--- Data in this exercise ---
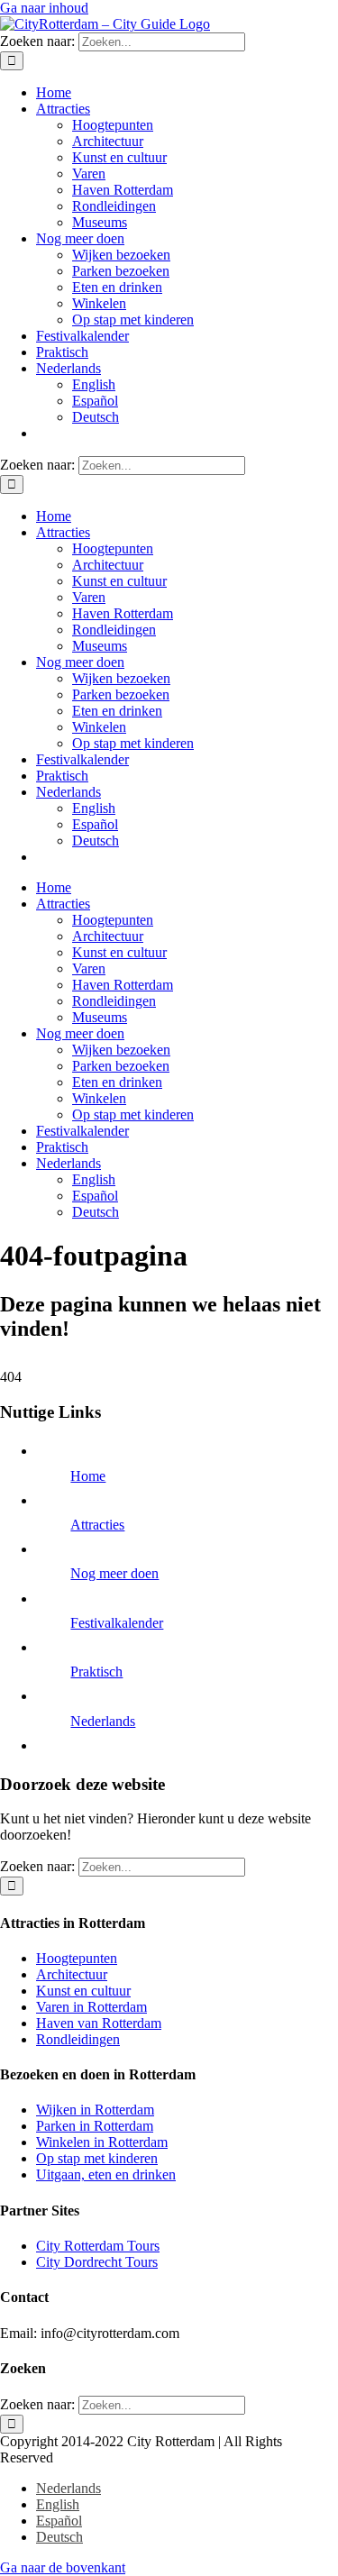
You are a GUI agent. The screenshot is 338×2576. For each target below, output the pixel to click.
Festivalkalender (116, 1623)
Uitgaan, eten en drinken (106, 2174)
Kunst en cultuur (83, 1990)
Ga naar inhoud (44, 7)
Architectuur (71, 1974)
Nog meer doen (114, 1573)
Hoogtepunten (76, 1958)
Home (87, 1476)
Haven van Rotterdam (98, 2023)
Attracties (97, 1524)
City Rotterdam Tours (98, 2245)
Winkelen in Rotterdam (102, 2142)
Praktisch (96, 1671)
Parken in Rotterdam (94, 2125)
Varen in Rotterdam (91, 2006)
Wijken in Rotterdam (95, 2109)
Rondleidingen (78, 2039)
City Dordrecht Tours (97, 2262)
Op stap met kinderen (97, 2158)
---
● **Problem to work on**:
Every line above that holds the word "Rotterdam" is to be found and copied.

● **Finished exercise**:
Haven van Rotterdam (98, 2023)
City Rotterdam Tours (98, 2245)
Winkelen in Rotterdam (102, 2142)
Parken in Rotterdam (94, 2125)
Varen in Rotterdam (91, 2006)
Wijken in Rotterdam (95, 2109)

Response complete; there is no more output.